-- Entries supplied follows --

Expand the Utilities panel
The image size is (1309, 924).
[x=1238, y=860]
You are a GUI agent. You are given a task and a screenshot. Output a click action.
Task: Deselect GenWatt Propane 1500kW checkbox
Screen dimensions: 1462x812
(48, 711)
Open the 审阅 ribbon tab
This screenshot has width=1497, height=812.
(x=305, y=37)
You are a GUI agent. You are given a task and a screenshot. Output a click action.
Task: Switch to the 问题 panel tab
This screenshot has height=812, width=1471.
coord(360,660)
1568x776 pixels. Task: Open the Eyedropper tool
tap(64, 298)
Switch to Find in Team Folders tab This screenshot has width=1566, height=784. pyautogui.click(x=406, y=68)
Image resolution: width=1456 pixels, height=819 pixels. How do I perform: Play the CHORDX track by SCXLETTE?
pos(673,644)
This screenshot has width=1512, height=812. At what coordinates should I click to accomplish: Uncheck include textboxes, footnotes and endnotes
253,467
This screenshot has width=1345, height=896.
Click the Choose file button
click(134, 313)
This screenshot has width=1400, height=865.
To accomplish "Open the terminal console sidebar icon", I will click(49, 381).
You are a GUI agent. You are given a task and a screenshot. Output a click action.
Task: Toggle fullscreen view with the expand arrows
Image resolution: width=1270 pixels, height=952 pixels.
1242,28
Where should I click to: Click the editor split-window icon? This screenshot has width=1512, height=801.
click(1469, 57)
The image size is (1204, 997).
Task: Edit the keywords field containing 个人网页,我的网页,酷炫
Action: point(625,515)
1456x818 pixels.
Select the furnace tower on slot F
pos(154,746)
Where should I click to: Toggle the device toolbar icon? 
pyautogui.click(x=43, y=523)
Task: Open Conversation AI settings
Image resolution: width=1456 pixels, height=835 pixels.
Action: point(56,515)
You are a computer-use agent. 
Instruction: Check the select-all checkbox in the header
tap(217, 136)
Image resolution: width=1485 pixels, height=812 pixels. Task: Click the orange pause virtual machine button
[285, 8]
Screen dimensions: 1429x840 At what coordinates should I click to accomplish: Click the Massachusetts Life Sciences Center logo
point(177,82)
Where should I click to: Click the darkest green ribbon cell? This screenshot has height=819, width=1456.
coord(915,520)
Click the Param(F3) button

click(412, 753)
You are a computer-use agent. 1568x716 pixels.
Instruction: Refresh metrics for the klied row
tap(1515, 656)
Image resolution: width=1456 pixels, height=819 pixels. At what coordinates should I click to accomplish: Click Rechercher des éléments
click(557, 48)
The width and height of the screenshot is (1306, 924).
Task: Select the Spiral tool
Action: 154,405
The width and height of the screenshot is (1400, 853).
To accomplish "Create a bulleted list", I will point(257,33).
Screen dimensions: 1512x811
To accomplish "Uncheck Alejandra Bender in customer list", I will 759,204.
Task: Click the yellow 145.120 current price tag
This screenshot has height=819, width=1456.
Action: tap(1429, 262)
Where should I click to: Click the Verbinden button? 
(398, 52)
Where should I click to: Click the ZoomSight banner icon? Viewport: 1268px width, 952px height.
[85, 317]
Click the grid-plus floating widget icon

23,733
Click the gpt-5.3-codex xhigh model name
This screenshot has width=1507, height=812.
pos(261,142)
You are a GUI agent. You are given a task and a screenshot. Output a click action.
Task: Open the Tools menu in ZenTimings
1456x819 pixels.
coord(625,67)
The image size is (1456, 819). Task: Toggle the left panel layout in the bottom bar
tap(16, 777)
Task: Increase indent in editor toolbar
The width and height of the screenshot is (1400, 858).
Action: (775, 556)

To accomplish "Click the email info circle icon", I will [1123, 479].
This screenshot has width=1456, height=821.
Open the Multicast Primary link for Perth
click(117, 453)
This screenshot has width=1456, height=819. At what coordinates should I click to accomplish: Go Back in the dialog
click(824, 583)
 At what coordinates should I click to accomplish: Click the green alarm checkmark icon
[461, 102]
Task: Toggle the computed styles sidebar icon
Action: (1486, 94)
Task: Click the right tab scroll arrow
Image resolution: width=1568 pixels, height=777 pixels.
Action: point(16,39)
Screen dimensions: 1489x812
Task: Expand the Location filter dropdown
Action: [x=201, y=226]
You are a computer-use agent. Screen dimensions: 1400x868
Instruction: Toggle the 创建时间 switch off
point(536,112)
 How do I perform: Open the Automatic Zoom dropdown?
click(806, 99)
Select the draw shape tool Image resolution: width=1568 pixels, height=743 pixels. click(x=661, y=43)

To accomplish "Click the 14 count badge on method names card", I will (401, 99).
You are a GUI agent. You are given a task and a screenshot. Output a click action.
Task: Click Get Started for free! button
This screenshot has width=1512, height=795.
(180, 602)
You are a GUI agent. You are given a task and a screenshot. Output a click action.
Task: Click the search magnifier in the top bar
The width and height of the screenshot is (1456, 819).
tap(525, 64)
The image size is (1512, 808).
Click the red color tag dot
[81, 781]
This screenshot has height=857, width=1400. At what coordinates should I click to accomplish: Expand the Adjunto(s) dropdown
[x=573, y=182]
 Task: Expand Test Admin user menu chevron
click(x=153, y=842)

-- Entries supplied concluded --

> _Task_
Your task is to gather all lines from the entries above that hold the word "computer".

> _Solution to the problem_
You are a computer-use agent. 
You are a computer-use agent. 1568x716 pixels.
You are a computer-use agent. Screen dimensions: 1400x868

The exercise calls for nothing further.